Emerging evidence identifies immune checkpoint dysfunction as a central mechanistic link between metabolic stress and vascular inflammation. Key inhibitory regulators of T cell activation, including programmed cell death protein 1 (PD-1), programmed death-ligand 1 (PD-L1), and cytotoxic T-lymphocyte–associated protein 4 (CTLA-4), are significantly impaired under hyperglycemic and insulin-resistant conditions, leading to unchecked T cell activation and loss of immune homeostasis (Bu et al., 2011; Patsoukis et al., 2020). Experimental studies demonstrate that disruption of PD-1/PD-L1 signaling accelerates atherosclerotic plaque formation and enhances vascular inflammation, supporting a protective role for these pathways in maintaining arterial integrity (Gotsman et al., 2007; Bu et al., 2011).
Clinical observations further reinforce this paradigm. Large-scale studies of patients receiving immune checkpoint inhibitors (ICIs) for cancer therapy report a significantly increased risk of major adverse cardiovascular events, including myocardial infarction and stroke, with hazard ratios exceeding 3.0 in high-risk populations (Drobni et al., 2020). Notably, this risk is amplified in individuals with pre-existing diabetes or metabolic syndrome, suggesting that baseline checkpoint impairment may predispose to heightened vascular injury when these pathways are further disrupted (Lyon et al., 2018).
In parallel, patients with diabetes exhibit reduced expression of immune checkpoint molecules, with the degree of suppression correlating with glycemic burden, systemic inflammation, and cardiovascular risk profiles (Wang et al., 2019). These findings support the concept that diabetes represents a systemic immune checkpoint–deficient state, contributing to persistent vascular inflammation and plaque instability.

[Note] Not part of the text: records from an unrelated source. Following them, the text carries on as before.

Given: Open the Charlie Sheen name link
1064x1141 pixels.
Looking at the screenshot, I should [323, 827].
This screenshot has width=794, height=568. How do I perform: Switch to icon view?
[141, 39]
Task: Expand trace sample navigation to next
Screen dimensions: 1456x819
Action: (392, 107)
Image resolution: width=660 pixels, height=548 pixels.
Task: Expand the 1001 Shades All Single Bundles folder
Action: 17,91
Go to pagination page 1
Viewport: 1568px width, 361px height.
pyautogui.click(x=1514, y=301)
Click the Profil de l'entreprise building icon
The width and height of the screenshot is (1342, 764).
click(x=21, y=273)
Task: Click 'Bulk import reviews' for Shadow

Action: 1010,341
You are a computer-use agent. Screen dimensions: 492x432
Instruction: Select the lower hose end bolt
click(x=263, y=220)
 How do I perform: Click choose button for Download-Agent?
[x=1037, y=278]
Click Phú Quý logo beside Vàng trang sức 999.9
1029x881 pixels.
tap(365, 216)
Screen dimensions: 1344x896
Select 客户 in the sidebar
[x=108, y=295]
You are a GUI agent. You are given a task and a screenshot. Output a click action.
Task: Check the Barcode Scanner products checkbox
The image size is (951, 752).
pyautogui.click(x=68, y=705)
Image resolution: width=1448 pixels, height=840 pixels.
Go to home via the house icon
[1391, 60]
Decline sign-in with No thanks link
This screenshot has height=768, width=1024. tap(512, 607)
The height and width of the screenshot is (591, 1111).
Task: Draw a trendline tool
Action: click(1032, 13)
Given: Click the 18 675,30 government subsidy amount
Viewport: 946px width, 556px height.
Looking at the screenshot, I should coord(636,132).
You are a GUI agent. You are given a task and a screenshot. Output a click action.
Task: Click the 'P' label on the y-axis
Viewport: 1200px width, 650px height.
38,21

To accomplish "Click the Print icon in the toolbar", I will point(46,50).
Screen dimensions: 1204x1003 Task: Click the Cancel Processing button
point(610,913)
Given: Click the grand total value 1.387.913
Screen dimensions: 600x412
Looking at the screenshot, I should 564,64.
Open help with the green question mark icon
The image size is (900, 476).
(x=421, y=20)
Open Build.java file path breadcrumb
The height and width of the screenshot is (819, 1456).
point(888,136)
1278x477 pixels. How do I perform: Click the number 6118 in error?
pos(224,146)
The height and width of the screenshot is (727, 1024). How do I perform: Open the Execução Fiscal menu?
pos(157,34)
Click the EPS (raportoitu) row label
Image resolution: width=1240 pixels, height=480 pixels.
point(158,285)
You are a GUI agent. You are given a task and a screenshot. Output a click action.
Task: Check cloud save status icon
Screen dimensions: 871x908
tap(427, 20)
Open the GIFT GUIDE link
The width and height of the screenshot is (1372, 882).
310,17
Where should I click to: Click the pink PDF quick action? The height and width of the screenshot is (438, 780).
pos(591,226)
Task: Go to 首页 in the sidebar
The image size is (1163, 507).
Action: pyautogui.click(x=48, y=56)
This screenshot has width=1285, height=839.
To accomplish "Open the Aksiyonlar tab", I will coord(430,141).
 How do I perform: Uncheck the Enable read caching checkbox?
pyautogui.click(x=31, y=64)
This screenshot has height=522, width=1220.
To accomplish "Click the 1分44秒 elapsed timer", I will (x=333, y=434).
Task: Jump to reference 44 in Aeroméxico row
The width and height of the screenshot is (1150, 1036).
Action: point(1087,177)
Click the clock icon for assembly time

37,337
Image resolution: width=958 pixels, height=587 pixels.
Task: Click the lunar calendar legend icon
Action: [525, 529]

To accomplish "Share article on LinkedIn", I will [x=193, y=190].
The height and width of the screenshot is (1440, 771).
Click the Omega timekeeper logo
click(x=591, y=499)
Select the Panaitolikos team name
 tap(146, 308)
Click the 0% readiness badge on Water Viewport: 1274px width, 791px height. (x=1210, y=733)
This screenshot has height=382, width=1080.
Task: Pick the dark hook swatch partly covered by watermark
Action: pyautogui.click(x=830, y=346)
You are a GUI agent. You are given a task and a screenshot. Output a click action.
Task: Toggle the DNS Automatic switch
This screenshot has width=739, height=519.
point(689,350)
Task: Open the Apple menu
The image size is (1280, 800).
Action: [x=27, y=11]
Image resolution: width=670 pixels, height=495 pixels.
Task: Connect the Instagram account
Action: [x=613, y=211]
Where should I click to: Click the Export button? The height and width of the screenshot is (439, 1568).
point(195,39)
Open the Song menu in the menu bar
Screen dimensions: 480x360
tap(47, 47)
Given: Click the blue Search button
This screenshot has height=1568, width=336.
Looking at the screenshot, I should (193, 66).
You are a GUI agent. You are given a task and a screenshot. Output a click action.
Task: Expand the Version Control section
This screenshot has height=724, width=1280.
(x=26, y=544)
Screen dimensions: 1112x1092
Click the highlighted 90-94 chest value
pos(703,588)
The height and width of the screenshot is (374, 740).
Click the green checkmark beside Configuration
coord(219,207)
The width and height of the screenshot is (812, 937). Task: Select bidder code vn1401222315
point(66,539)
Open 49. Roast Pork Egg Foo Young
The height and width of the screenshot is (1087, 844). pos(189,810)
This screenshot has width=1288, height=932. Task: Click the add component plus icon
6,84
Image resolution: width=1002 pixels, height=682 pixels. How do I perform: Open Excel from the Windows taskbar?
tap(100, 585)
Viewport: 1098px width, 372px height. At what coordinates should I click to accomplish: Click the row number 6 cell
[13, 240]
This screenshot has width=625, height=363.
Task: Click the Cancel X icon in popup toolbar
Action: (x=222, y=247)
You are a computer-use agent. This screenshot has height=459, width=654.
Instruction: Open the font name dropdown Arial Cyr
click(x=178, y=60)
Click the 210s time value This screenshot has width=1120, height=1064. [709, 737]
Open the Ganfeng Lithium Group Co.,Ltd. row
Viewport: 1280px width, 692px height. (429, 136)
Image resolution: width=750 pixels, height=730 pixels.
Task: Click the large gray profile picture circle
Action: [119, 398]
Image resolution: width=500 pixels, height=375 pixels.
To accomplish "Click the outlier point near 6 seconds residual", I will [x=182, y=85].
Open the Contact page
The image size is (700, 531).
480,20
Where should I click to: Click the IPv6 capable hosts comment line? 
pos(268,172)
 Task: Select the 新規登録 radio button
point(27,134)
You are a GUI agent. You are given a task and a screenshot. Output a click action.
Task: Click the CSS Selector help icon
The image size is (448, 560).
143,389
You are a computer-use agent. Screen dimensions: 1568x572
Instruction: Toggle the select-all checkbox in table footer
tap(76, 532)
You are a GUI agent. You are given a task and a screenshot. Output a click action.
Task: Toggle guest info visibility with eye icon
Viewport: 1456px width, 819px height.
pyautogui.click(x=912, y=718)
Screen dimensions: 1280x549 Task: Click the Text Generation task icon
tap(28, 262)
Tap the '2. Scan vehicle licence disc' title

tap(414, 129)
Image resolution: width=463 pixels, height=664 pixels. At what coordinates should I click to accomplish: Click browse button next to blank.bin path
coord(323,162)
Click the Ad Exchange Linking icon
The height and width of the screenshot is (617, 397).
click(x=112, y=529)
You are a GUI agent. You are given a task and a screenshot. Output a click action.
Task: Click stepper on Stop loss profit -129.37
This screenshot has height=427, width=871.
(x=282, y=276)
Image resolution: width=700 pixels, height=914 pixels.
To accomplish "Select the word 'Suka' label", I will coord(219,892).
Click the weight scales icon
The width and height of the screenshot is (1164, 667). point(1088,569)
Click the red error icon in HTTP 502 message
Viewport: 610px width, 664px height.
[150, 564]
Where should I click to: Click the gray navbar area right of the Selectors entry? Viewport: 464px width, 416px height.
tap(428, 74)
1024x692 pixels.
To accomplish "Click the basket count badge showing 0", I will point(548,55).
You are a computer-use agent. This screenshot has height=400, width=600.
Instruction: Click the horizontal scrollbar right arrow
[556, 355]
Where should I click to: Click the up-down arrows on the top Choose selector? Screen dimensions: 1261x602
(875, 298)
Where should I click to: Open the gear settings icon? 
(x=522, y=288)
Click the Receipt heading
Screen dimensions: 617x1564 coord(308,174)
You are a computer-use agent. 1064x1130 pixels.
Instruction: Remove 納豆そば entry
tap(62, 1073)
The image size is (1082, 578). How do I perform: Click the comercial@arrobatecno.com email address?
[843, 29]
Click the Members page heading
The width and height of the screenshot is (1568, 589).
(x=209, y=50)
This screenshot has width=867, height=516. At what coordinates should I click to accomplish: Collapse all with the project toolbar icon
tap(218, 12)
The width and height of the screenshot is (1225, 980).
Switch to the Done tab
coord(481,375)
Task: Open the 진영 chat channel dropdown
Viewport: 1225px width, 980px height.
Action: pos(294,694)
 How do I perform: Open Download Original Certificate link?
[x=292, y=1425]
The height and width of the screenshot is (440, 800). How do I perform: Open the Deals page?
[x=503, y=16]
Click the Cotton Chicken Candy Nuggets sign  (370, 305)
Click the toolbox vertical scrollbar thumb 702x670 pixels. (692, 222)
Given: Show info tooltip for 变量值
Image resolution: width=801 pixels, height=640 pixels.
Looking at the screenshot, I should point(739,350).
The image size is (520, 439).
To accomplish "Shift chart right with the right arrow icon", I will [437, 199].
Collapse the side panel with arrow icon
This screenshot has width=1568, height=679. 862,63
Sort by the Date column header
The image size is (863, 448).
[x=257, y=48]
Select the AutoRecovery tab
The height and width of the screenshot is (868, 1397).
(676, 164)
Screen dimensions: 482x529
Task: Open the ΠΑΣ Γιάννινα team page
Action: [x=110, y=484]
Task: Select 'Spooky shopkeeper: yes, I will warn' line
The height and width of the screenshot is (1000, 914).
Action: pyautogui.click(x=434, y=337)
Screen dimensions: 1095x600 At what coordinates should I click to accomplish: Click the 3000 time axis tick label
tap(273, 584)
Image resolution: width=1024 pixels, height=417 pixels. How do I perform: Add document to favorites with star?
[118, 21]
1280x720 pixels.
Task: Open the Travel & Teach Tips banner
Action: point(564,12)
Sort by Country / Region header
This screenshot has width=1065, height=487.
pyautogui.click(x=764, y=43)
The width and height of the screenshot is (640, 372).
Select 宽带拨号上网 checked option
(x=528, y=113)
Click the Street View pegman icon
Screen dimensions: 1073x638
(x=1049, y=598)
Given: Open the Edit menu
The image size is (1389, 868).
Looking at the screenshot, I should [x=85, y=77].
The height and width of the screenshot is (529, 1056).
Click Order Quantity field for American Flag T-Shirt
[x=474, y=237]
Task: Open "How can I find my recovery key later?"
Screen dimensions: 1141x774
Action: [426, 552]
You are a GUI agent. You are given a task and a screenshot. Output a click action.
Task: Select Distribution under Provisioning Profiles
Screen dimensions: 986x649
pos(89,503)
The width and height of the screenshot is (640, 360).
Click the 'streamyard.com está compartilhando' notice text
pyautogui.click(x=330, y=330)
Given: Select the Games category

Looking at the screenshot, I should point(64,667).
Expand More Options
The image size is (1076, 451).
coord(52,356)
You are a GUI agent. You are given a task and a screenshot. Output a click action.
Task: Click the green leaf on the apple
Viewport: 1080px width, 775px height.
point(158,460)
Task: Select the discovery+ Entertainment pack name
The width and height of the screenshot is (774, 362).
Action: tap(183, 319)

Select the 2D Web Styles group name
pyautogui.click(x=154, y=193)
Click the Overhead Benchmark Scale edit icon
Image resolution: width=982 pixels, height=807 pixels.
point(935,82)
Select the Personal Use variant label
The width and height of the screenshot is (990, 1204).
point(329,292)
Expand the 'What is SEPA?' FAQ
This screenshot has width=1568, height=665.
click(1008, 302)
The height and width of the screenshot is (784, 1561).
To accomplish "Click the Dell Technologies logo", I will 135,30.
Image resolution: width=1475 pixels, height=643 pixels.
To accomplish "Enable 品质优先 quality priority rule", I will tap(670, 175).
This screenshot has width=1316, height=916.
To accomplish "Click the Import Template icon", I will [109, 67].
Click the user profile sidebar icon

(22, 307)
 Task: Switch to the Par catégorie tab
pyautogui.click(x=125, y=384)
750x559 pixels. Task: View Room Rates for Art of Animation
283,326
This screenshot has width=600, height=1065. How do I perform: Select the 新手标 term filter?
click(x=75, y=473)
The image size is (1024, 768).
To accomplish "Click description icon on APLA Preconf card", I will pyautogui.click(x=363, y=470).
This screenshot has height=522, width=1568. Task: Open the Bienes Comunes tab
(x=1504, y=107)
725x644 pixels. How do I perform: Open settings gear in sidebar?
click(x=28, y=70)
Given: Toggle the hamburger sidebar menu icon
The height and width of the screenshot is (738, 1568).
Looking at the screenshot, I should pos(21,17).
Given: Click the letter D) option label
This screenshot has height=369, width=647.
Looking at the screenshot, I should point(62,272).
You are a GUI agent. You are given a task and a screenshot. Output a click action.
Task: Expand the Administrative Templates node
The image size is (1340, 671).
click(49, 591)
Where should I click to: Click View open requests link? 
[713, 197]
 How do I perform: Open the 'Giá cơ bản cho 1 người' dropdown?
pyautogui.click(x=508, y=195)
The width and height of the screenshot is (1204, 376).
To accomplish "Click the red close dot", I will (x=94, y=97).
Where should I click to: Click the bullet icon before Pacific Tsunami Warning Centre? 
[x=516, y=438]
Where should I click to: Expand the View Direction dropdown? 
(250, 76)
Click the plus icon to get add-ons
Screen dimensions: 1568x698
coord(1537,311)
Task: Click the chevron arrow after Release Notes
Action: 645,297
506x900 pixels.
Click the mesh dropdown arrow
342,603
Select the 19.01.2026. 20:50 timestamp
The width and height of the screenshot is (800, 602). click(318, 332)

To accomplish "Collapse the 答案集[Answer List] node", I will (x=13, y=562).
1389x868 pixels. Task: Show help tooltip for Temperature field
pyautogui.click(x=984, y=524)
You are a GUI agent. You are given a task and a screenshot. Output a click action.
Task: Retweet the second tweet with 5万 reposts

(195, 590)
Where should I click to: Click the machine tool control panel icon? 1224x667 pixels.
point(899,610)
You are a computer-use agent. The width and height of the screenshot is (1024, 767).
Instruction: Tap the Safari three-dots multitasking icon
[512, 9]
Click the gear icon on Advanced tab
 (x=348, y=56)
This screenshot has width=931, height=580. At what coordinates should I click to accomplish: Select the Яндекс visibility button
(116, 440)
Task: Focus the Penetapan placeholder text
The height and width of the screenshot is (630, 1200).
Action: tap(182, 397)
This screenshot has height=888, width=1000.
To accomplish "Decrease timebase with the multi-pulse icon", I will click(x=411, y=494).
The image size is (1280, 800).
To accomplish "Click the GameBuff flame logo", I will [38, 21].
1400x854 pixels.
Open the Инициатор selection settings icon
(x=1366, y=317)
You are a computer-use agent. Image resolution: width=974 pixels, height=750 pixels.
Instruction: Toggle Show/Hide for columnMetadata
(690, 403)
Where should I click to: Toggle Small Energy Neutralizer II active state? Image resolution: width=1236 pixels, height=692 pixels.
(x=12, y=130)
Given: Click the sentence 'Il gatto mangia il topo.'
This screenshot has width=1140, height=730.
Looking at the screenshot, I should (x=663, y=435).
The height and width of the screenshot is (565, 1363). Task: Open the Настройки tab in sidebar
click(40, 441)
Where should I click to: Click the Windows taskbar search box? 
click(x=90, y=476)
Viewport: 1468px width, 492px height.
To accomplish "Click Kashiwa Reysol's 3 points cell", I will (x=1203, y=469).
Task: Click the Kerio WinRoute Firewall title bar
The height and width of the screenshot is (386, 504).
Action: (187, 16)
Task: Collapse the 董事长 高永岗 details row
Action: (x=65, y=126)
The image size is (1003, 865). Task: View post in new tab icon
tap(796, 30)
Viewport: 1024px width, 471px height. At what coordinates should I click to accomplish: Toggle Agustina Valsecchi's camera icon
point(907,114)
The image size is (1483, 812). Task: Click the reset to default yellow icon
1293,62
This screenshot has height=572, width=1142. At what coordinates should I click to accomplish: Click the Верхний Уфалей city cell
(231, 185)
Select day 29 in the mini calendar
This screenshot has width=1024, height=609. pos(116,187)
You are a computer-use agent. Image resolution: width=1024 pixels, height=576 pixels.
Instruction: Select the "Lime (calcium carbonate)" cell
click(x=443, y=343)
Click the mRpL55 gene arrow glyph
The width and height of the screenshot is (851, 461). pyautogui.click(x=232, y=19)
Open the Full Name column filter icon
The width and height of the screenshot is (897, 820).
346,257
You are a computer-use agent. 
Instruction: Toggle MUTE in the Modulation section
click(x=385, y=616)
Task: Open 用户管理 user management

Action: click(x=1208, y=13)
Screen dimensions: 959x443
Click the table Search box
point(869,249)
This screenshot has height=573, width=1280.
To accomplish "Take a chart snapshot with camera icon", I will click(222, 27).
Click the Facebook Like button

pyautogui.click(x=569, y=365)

This review proposes a unifying translational framework in which immune checkpoint dysfunction serves as a central driver of diabetes-accelerated atherosclerosis. We integrate evidence from metabolic disease, immunology, and cardiovascular research to demonstrate how autoimmune checkpoint failure in type 1 diabetes and metabolism-driven checkpoint suppression in type 2 diabetes converge on a shared metabolic–epigenetic axis that sustains chronic inflammation. Building on this framework, we highlight emerging therapeutic strategies, including PD-L1 agonism, CTLA-4 mimetics, and targeted gene therapy approaches, aimed at restoring immune tolerance within the vascular microenvironment while minimizing systemic immunosuppression. Finally, we outline clinically actionable biomarker and imaging strategies to enable early-phase translational studies and precision-based patient selection.